- **Extracto**
◇ ◇ ◇

El Estado de servicio
Columna de Rafael Caldera «Panorama», escrita para ALA y publicada en El Universal, del 12 de junio de 1985.
El tema de la Reforma del Estado, que ha venido planteándose en los últimos tiempos, ha tomado mayor jerarquía con el nombramiento por el Presidente de la República de una comisión especial para abordarlo. Esta Comisión se reúne en el Palacio de Miraflores y está integrada por numerosas personas, vinculadas a diferentes corrientes políticas y sectores sociales y económicos. Su principal tarea ha de ser la de precisar qué se quiere cuando se habla de reformar al Estado, cuáles son las prioridades para lograrlo y mediante qué recursos y procedimientos. El hecho de que la Constitución esté en su vigésimo quinto año de vigencia, hace la tarea más oportuna y pone sobre la mesa la cuestión de si la reforma estatal supone la modificación del texto de la Carta o, más bien, el desarrollo del gran proyecto político que ella contiene. Parece unánime el criterio de que no se pretende sustituir el Estado que ella diseña por otro diferente, ni de entrar a saco en el ordenamiento constitucional, sino más bien desarrollarlo a plenitud a través de la legislación y la administración, sin que ello excluya la posibilidad de mejorar, a través del sistema de enmiendas, algunas de sus disposiciones.

◇ ◇ ◇

[Datos de origen]
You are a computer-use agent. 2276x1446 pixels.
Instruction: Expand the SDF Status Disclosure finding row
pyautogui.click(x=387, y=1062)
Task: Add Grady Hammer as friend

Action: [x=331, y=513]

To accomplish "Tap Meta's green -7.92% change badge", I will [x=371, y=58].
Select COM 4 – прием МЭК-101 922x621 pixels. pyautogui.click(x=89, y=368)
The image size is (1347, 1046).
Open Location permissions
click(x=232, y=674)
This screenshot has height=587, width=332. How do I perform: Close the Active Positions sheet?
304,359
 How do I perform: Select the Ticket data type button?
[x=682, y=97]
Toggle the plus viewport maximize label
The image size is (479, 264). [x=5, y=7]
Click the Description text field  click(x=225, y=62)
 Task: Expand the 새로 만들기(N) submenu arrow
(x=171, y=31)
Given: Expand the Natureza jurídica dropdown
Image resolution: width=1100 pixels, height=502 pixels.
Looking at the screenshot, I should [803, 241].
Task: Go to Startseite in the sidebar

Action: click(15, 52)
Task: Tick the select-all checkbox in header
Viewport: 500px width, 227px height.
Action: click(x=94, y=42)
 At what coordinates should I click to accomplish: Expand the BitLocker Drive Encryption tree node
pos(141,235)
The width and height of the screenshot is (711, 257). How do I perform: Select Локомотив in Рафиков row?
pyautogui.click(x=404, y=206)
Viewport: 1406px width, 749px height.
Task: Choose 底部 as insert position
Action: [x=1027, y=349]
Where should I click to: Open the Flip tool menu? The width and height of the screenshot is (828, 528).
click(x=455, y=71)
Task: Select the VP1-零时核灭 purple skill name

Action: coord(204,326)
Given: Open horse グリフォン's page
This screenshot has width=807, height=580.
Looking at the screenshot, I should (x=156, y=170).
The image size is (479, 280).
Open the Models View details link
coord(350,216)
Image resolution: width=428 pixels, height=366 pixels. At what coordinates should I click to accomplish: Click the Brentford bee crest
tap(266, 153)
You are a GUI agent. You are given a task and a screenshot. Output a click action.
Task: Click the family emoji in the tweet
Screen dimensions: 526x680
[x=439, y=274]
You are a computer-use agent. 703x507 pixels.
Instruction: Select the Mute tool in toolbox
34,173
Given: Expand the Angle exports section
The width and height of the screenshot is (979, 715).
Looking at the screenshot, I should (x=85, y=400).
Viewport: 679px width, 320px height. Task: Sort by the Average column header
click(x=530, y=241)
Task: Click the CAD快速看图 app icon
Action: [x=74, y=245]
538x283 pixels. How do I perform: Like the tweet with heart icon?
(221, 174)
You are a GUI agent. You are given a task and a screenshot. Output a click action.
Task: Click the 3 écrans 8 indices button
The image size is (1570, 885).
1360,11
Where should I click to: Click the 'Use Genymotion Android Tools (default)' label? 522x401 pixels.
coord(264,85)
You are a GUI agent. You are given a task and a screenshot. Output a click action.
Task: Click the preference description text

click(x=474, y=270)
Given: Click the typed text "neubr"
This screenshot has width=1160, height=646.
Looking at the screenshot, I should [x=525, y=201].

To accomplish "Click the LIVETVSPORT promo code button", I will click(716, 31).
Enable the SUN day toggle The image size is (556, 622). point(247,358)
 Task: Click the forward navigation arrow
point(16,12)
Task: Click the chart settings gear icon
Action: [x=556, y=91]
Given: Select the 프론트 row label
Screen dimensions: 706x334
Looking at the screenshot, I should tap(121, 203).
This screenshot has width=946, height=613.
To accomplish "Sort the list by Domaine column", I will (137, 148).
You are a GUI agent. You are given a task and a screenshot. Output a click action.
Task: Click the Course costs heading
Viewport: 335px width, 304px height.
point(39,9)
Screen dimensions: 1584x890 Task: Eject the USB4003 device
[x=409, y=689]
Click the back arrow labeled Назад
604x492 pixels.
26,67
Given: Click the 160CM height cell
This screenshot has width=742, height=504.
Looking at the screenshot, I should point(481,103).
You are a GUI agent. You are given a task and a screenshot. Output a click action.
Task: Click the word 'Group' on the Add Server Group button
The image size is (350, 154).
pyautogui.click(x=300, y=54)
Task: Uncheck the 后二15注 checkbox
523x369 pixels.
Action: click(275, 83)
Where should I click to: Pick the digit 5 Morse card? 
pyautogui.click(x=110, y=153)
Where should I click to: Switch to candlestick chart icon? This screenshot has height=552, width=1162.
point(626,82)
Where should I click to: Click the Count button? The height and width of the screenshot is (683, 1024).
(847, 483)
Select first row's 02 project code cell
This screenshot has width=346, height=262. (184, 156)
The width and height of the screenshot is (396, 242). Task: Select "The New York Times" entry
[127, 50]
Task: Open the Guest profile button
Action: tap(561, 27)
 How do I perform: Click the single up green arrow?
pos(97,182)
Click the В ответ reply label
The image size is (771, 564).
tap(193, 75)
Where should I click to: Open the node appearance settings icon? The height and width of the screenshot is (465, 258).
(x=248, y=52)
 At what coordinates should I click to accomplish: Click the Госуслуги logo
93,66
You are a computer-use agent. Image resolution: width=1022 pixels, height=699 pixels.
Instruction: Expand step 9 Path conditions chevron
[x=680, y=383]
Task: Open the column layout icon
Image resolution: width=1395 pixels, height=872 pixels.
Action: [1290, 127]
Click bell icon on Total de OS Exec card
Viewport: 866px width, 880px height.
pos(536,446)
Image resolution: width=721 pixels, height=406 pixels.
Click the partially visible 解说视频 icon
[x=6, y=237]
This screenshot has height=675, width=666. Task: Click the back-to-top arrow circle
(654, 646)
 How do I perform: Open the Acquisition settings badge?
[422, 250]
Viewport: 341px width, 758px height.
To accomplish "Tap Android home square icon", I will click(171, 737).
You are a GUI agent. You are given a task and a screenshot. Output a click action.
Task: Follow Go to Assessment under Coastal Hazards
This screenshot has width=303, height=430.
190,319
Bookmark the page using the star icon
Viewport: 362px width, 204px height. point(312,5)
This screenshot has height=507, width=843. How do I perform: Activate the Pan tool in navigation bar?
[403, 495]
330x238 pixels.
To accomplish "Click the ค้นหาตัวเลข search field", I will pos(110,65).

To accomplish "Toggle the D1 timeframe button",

◇ ◇ ◇

- **Tareas por realizar**
[a] Según la columna sobre la Reforma del Estado, ¿dónde se reúne la comisión especial nombrada por el Presidente de la República?
[b] Prosigue la columna sobre la Reforma del Estado a partir de su última oración.
El listado no hace falta para resolver nada de lo que se pide.

- **Respuestas**
[a] En el Palacio de Miraflores.

[b]
El Estado que la Constitución regula se ha definido como un Estado de Derecho, un Estado democrático y un Estado social. La población anhela que el régimen de derecho sea cada vez más sincero y cabal, que los mecanismos constitucionales y participativos lo hagan cada vez más democrático y que se realicen en forma dinámica los objetivos de justicia social que se formularon en su establecimiento. Pero hay algo más –y en ello he querido insistir ante la Comisión de Reforma del Estado, al ser invitado a exponerle mis puntos de vista: ese Estado de Derecho, democrático y social es también un Estado de servicio. Ignorar o subestimar este carácter sería cometer un grave error. La vida moderna se complica cada día más, las ciudades y las naciones se componen de millones de personas enlazadas en una tupida red de interdependencias y sometidas a necesidades complicadas que no pueden ser satisfechas sino a través de la organización colectiva.
La seguridad personal y la garantía de los bienes y derechos legítimamente adquiridos, la circulación de las personas y las cosas, las comunicaciones, la educación y la salud, el uso de recursos energéticos para atender los aspectos más elementales de la existencia cotidiana, la defensa y protección del ambiente, el disfrute de las bondades de la naturaleza y hasta la recreación, todo ello depende de la eficiencia con que estos aspectos se atiendan y del acceso que se asegure a todos para participar de ellos sin lesionar a los demás.
Si se repara en las quejas diarias de los gobernados frente a los gobiernos, si se estudian las razones que se oponen a la gobernabilidad de la democracia, si se analizan las motivaciones de la irritación constante de la población en general, se podrá notar que giran en torno a la falta de eficiencia del Estado de servicio. Es ella la que lleva a algunos a añorar regímenes totalitarios, supuestamente más eficientes en la prestación de los servicios, que para cada uno constituyen elementos esenciales de la vida diaria y condición indispensable para el progreso.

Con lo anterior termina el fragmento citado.